Agentic Infrastructure — Blueprint

Autonomous Agents That
Operate Your Product

AI search is table stakes. The difference is the infrastructure that runs it — intent routers that classify fan queries, delegation layers that dispatch to specialized agents, autonomous loops that self-improve embeddings from real usage data, and MCP bridges that connect to Storyteller's SDK without fragile API integrations.

The Architecture

Multi-Agent Orchestration Layer

Four agent types work together. Each has a specific job. The orchestration layer routes work, delegates tasks, and monitors results — without human initiation.

Intent Router

Hermes — 136+ Specialized Skills

Classifies every fan query by type: stat lookup, narrative search, comparison, timeline, highlight reel. Routes to the correct agent. Handles ambiguous queries by spawning parallel searches and merging results.

↓ delegates to ↓
Delegation

Paperclip — Parallel Agent Dispatch

Spawns specialized sub-agents for each query dimension. "LeBron vs Boston playoffs" triggers: a stat agent, a narrative agent, a video highlight agent. All three run simultaneously. Results merge before the fan sees anything.

↓ self-improves via ↓
Autonomous Loop

Agent Zero — Continuous Embedding Refinement

Monitors which search results fans click. Identifies gaps where no good story exists. Proposes new embedding strategies. Updates the vector index without human intervention. FAISS vector memory retains learnings across sessions.

↓ connects via ↓
MCP Bridge

MCP Servers — SDK, Stats, Content APIs

Connects agents to Storyteller's SDK, NBA stats APIs, and content libraries. Agents call these tools directly — no middleware, no manual API integration per data source. New data sources are added as MCP servers, not as code changes.

The Difference

What This Infrastructure Does That a Search Bar Cannot

1

Autonomous Content Gap Detection

Agent Zero monitors failed searches — queries where no story ranked above threshold. It logs the gap, checks if the content exists elsewhere in the library with different metadata, and flags what's truly missing. The editorial team gets a daily gap report they never asked for.

2

Self-Improving Embeddings

The system learns which embedding strategies produce the highest click-through. A "Giannis dunk" query that fans ignore gets re-weighted. A "LeBron clutch" query format that drives engagement gets propagated across all player pages. No ML team required.

3

Cross-League Knowledge Transfer

What the system learns from NBA fan behavior — which query types work, which embeddings perform — transfers to NFL, MLB, and WNBA deployments automatically. The agentic infrastructure is league-agnostic. Only the content index changes per client.

4

Immutable Audit Trail

Every search result, every agent decision, every embedding update logged with SHA-256 hash chaining. Content partners can verify their stories are being surfaced correctly. No black-box algorithm. Every result traceable to its source story and the agent that selected it.

Production Capabilities

What Ships With This Infrastructure

I
Intent Classification
136+ skill router classifies every query by type before processing
II
Parallel Agent Execution
Complex queries spawn 3-5 specialized agents running simultaneously
III
Autonomous Monitoring
Watchdog detects failures, auto-recovers with exponential backoff
IV
Content Gap Reports
Daily automated brief on what fans searched for and could not find
V
Embedding Self-Optimization
Click-through data feeds back into embedding weights automatically
VI
Cross-Client Transfer
Learnings from one league deploy to the next without re-engineering
VII
SHA-256 Audit Trail
Every agent action logged with hash-chained verification
VIII
MCP Server Integration
New data sources connect as servers, not as code changes
How I Build

Four Weeks. One Sports Client. Agentic From Day One.

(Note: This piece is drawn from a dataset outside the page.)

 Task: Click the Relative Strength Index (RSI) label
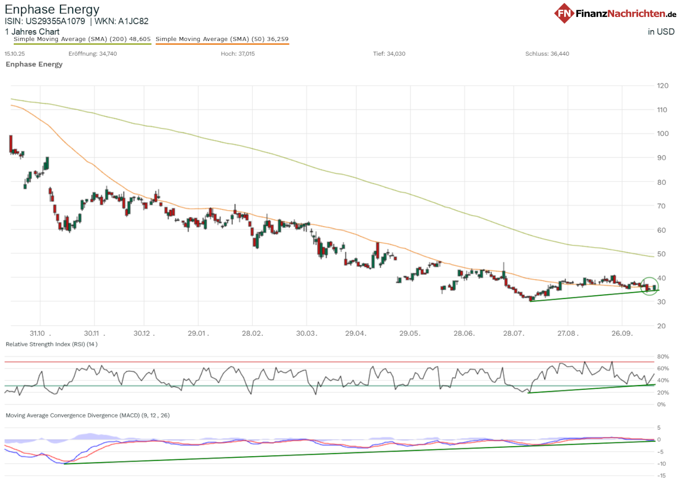click(x=51, y=344)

Week 1 — Source Audit & Agent Design

Every data source inventoried with authority classification. Storyteller SDK mapped. NBA stats APIs catalogued. Conflicts documented. Missing context flagged. Agent routing logic designed against verified source material, not assumptions.

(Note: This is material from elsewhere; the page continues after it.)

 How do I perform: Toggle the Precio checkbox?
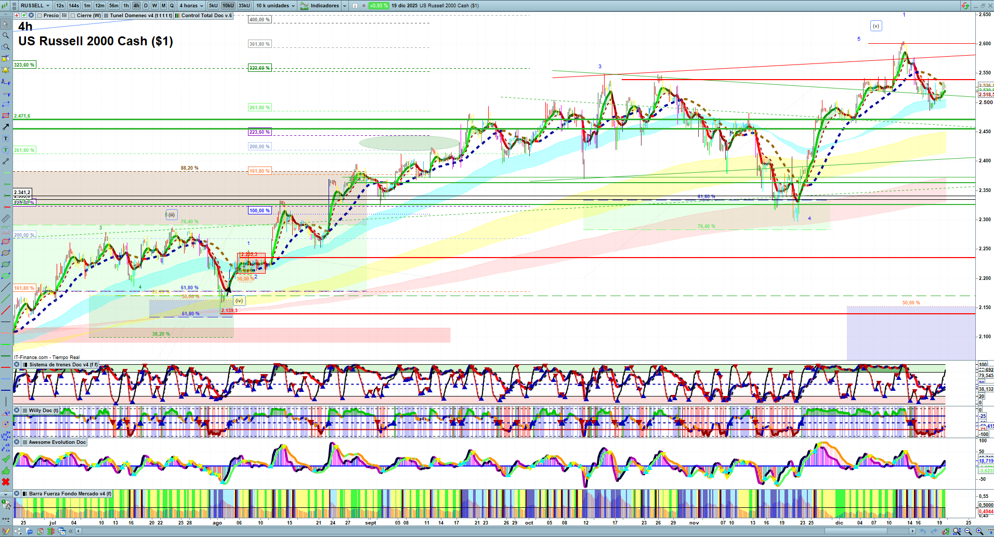(x=40, y=16)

Week 2 — Orchestration Layer

Intent router deployed. Parallel agent dispatch configured. MCP servers wired to Storyteller SDK and NBA APIs. Vector database seeded with story embeddings. Baseline metrics established for every query type.

Week 3 — Autonomous Loops

Agent Zero monitoring deployed. Content gap detection active. Embedding self-optimization running in shadow mode — logging recommendations, not applying them yet. Watchdog recovery configured with exponential backoff.

Week 4 — Ship, Measure, Self-Improve

Agentic search goes live on the sports client app. Embedding self-optimization graduates from shadow to active. Content gap reports begin delivering to editorial. A/B test measures: search engagement, story rediscovery, content gap closure rate. The system improves itself from here.